Issue: “Missing required parameter”

Error: TypeError: missing required argument: 'crs_transform'

Solution: You’re using the old API syntax. Update to use grid parameter helpers:

# Add these imports
from xee import helpers
import shapely

# Replace your old xr.open_dataset call with helper-based approach
grid_params = helpers.fit_geometry(
    geometry=your_geometry,
    grid_crs='EPSG:4326',
    grid_scale=(your_scale, -your_scale)
)
ds = xr.open_dataset(collection, engine='ee', **grid_params)

Issue: “Plots are rotated/flipped”

Problem: You’re still using .transpose() from v0.0.x code

Solution: Remove the .transpose() call - v0.1.0 outputs in the correct orientation by default

Issue: “Dimension order is wrong for my export”

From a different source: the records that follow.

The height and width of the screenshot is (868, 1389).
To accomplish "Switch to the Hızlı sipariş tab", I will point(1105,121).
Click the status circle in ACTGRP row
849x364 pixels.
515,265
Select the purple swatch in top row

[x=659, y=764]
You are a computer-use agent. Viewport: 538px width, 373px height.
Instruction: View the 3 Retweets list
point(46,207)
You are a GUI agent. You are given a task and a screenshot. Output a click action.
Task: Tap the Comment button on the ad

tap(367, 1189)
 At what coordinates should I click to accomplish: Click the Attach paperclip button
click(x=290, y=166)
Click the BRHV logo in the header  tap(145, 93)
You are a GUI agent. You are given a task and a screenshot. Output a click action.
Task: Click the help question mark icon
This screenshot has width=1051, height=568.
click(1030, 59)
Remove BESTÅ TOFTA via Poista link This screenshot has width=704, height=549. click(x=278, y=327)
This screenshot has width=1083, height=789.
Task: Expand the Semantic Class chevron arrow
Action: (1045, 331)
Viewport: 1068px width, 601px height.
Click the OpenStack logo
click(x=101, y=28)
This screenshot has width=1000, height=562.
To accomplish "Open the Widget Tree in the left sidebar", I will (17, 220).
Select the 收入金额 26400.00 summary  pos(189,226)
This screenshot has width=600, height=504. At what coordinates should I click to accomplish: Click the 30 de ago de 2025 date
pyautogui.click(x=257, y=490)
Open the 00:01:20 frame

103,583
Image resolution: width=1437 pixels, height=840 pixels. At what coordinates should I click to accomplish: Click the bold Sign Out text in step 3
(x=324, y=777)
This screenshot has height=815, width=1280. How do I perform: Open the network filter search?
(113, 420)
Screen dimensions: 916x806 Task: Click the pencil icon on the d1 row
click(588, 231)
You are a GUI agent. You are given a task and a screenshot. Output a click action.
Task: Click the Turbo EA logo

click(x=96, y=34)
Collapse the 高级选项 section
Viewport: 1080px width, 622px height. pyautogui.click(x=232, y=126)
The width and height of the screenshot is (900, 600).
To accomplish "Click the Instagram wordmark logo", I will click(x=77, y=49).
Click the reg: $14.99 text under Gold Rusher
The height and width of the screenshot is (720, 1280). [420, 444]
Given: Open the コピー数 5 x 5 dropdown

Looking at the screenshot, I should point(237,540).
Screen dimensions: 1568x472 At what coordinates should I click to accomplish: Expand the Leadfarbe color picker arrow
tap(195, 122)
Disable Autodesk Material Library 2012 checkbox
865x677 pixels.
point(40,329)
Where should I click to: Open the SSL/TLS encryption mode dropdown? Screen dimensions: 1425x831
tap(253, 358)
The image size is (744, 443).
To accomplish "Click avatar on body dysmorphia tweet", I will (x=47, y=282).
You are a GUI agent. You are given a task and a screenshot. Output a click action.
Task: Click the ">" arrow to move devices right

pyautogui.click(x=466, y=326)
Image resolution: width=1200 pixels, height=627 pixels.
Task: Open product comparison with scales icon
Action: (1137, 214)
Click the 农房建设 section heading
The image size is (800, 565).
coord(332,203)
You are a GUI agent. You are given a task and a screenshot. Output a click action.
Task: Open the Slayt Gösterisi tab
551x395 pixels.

Check: What order does your export library expect?

Most modern geospatial tools expect [time, y, x] (which v0.1.0 provides). If you have legacy code expecting [time, x, y], you can still transpose:

# Only if your downstream tool requires the old ordering
data = ds['variable'].transpose('time', 'x', 'y')

Issue: “I need the old behavior”

If you must maintain the old API temporarily, you can pin to v0.0.x:

pip install "xee<0.1.0"

However, we strongly recommend migrating to v0.1.0 for better CF compliance and ecosystem compatibility.

6. Testing Your Migration

After updating your code, verify it works correctly:

import ee
import xarray as xr
from xee import helpers
import shapely

# Initialize Earth Engine
ee.Initialize(project='YOUR-PROJECT')

# Test 1: Open a dataset
ic = ee.ImageCollection('ECMWF/ERA5_LAND/MONTHLY_AGGR').limit(5)
grid_params = helpers.extract_grid_params(ic)
ds = xr.open_dataset(ic, engine='ee', **grid_params)

# Test 2: Check dimensions
print("Dimensions:", ds['temperature_2m'].dims)
# Should print: ('time', 'y', 'x')

# Test 3: Plot without transpose
ds['temperature_2m'].isel(time=0).plot()

# Test 4: Verify CRS and transform
print("CRS:", grid_params['crs'])
print("Transform:", grid_params['crs_transform'])
print("Shape:", grid_params['shape_2d'])

7. Additional Resources

Need Help?

If you encounter issues during migration:

  1. Check this guide for common patterns

  2. Review the updated examples

  3. Open a GitHub Discussion

  4. File an issue with a reproducible example


Welcome to Xee v0.1.0! We believe these changes make the library more powerful, standards-compliant, and easier to integrate with the broader scientific Python ecosystem.